• **DATASET**
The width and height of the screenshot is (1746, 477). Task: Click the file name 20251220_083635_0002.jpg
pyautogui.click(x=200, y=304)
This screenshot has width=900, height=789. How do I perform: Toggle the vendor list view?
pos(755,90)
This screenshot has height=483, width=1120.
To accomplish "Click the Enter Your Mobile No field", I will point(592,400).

---

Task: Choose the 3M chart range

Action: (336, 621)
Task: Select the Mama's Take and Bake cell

• **PROBLEM TO WORK ON**
After locating the line with "Task: Choose the 3M chart range" in the material above, return it and each line after it exactly, ending at the line with "Task: Select the Mama's Take and Bake cell".

• **THE ANSWER**
Task: Choose the 3M chart range

Action: (336, 621)
Task: Select the Mama's Take and Bake cell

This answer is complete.